The Crown of Gilded Bones
A shiver of rage brushed my skin, stroking the throbbing in my chest, and her lip curled in disgust. It was brief. I wasn’t sure that she was even aware of it, but I saw it.
“But it doesn’t matter,” she continued. “She’ll have every Revenant on hand guarding him. She’ll have him watching over your King,” she told me, and I knew that she spoke of the Prince. “You won’t get near him.” She lowered her bow, her shoulders settling. “Unless you can bring the fire of the gods with you, none of you stands a chance.”
A chill swept through me as I stared at her. Fire of the gods? Her gaze met mine as she took a step back. “I’m sure we will meet again,” she said.
“We will.”
I sat in the wooden chair of the hunting cabin Casteel had brought me to, after he’d saved my life and risked so much in the process, and stared at the bed.
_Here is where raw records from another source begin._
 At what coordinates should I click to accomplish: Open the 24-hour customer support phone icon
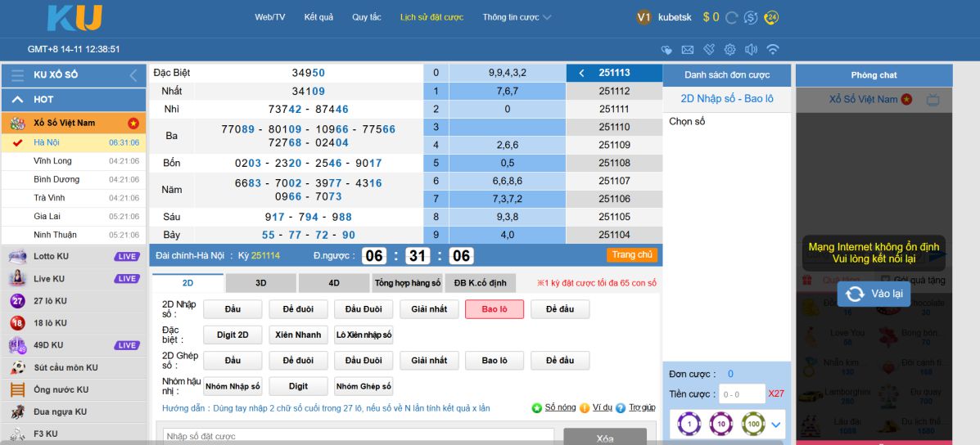[x=771, y=17]
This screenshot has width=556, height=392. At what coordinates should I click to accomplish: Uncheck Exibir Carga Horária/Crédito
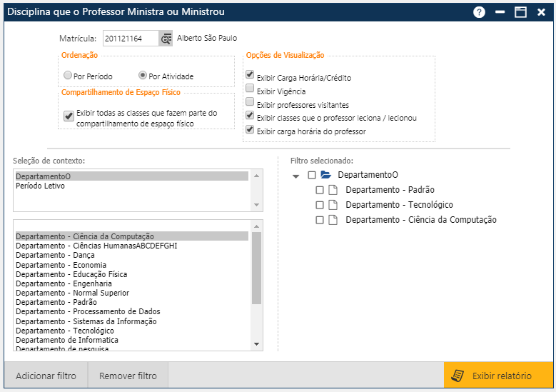(x=249, y=74)
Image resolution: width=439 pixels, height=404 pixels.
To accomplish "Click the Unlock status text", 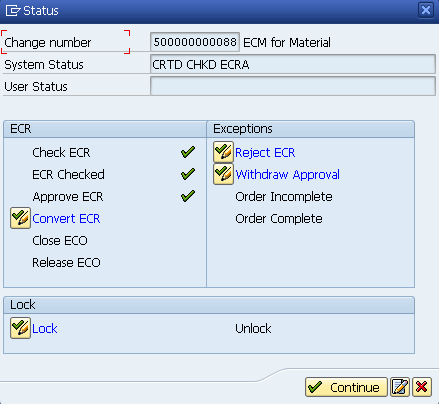I will click(253, 329).
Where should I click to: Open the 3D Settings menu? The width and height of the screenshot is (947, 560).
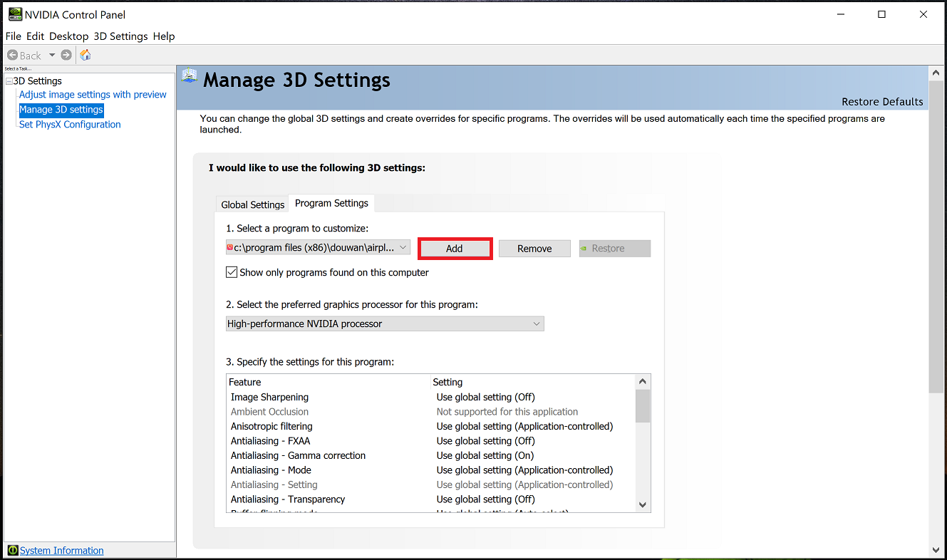coord(120,36)
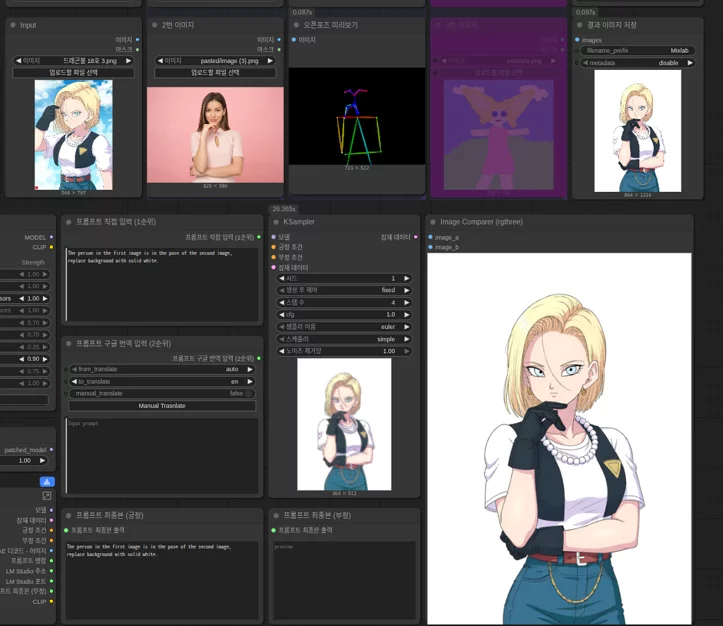The image size is (723, 626).
Task: Click 업로드할 파일 선택 in the Input node
Action: point(73,72)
Tawny lay there, her face too pale, her breathing too shallow. I’d tried to heal her. I’d tried once when I went back to the woods. My gift had flared to life then, and the wound had closed, but she didn’t wake. I tried again when we stopped halfway here, after we’d mounted the horses that Hisa had brought. I placed my hands on her too-warm skin as soon as we arrived at the cabin, but she didn’t wake, and those dark veins had spread up her throat.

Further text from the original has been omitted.